#### Problem statement:
Only lines holding "Windows" are wanted; copy each of them from the records below.

#### Input records:
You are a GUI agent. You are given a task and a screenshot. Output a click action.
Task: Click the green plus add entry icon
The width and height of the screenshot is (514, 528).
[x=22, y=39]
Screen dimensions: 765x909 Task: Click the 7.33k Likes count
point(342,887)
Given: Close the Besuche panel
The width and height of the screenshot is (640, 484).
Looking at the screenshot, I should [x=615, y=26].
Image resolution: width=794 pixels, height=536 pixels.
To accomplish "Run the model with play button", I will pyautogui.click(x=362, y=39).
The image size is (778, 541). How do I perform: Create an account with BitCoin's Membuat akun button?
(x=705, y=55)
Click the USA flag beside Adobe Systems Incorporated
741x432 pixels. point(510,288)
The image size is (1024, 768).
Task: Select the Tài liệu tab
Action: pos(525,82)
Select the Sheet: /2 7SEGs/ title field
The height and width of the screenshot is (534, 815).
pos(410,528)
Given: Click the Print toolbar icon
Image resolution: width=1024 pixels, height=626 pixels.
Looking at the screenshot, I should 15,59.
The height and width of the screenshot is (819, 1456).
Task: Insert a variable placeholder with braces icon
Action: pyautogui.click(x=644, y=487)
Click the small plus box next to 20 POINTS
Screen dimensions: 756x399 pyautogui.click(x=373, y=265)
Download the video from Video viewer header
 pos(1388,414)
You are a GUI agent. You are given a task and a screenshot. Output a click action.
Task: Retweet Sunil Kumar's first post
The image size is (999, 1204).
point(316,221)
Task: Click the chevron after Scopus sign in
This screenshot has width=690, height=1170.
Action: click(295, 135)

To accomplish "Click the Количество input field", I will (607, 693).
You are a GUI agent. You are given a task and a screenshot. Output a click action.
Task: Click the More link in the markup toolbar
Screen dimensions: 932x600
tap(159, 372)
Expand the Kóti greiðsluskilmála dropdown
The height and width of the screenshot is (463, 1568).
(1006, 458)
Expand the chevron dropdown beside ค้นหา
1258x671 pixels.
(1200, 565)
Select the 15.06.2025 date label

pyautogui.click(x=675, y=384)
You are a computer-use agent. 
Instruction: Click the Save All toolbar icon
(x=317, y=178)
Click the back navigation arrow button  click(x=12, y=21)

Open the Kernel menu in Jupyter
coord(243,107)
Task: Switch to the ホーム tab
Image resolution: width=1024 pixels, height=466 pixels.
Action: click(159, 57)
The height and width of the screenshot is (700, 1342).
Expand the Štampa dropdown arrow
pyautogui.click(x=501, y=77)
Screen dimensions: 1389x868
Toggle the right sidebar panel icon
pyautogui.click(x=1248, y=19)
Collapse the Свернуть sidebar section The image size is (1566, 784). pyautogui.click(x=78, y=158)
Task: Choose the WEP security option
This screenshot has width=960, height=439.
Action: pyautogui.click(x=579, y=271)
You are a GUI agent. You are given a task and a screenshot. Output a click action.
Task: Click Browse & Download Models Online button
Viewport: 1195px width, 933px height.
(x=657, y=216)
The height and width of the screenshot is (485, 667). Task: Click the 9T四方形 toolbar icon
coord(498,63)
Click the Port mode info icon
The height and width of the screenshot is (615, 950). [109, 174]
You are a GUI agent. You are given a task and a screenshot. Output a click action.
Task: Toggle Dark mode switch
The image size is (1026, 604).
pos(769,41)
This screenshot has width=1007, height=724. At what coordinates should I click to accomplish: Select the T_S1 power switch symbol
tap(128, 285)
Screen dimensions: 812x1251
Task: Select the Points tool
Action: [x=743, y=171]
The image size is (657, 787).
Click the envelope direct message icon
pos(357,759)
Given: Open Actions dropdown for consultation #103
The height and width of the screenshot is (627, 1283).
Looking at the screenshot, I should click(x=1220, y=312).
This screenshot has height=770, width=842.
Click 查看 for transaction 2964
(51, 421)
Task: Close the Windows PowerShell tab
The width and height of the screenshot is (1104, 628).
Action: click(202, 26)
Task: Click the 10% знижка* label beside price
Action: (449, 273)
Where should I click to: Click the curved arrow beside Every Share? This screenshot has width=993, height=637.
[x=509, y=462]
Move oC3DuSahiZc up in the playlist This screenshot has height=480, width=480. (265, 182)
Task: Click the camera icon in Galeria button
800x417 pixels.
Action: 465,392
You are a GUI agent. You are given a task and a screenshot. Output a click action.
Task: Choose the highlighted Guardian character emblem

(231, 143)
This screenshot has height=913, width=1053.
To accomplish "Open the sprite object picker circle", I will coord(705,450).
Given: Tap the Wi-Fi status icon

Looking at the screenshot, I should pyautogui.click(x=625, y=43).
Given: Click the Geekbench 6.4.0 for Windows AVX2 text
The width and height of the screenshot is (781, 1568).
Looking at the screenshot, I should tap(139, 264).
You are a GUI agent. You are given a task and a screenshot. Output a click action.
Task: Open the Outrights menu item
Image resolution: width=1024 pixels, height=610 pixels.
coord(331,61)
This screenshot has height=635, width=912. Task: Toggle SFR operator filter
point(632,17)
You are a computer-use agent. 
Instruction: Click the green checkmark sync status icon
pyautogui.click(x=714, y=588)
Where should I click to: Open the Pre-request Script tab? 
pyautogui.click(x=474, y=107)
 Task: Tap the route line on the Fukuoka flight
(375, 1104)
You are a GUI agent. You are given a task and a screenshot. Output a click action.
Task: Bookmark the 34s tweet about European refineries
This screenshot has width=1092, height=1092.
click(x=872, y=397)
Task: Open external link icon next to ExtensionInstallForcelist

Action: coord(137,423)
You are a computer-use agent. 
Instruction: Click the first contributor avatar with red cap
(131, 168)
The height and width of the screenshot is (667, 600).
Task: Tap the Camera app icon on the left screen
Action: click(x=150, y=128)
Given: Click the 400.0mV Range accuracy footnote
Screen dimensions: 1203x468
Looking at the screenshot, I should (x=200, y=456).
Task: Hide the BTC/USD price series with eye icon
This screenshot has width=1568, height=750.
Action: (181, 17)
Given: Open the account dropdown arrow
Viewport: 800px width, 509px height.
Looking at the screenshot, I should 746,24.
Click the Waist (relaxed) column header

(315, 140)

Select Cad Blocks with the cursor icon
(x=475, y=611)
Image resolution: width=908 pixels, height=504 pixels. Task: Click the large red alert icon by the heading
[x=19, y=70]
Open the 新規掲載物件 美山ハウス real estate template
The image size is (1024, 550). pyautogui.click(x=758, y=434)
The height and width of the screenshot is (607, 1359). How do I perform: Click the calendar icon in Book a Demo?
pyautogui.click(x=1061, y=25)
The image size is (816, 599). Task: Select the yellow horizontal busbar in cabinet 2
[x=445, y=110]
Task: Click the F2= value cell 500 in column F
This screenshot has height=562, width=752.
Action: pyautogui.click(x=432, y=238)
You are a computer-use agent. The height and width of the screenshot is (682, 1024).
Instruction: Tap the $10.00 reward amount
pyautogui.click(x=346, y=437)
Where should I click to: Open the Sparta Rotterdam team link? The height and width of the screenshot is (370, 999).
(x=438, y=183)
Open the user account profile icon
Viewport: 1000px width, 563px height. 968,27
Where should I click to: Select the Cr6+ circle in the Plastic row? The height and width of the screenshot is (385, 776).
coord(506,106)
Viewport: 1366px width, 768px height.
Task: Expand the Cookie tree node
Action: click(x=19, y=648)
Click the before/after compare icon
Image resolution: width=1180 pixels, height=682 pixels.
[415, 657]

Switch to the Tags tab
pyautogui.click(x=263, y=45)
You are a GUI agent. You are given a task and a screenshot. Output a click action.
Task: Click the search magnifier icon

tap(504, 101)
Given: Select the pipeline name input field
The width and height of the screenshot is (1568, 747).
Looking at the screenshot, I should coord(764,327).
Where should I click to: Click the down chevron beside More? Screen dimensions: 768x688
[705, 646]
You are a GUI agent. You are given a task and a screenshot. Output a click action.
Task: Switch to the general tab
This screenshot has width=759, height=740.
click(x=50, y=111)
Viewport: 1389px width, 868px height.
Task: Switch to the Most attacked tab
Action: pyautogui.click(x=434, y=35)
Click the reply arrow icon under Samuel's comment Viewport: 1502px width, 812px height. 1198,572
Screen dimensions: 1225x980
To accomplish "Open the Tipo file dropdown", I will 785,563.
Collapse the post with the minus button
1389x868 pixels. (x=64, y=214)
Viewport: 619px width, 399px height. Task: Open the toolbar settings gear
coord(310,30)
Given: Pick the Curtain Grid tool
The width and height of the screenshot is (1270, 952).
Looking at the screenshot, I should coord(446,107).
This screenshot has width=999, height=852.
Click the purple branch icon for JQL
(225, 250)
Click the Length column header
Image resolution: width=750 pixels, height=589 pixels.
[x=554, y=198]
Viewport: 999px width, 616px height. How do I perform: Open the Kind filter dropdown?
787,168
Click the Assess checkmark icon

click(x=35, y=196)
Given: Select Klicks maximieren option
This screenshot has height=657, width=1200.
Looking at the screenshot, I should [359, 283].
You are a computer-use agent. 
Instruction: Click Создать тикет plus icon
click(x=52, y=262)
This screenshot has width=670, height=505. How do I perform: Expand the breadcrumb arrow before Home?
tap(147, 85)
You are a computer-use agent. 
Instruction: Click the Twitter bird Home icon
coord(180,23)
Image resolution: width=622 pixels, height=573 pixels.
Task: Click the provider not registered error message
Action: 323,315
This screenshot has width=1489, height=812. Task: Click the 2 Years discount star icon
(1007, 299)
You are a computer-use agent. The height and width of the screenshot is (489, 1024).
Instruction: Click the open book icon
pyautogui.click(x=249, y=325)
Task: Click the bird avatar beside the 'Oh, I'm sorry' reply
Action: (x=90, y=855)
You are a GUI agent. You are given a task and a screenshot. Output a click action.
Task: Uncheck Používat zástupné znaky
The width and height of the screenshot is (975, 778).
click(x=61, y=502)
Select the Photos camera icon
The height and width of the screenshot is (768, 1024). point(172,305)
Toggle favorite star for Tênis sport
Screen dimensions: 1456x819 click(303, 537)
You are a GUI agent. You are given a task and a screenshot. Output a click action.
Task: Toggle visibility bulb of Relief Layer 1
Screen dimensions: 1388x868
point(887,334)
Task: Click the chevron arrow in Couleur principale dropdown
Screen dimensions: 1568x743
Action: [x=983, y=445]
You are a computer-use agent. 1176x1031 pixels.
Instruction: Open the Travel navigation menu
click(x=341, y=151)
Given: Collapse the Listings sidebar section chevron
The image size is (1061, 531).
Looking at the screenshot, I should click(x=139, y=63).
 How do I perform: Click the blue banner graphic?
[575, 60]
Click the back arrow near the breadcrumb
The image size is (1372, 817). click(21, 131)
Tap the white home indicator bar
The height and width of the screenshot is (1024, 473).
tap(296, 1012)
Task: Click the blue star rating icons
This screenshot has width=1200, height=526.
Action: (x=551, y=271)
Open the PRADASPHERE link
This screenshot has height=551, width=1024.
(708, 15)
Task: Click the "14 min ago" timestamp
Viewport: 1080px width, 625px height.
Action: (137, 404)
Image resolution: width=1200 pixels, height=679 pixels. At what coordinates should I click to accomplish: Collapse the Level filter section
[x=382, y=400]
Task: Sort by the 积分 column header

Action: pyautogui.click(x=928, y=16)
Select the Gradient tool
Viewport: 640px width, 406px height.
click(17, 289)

#### Result of this exercise:
Task: Close the Windows PowerShell tab
Given: Click the Geekbench 6.4.0 for Windows AVX2 text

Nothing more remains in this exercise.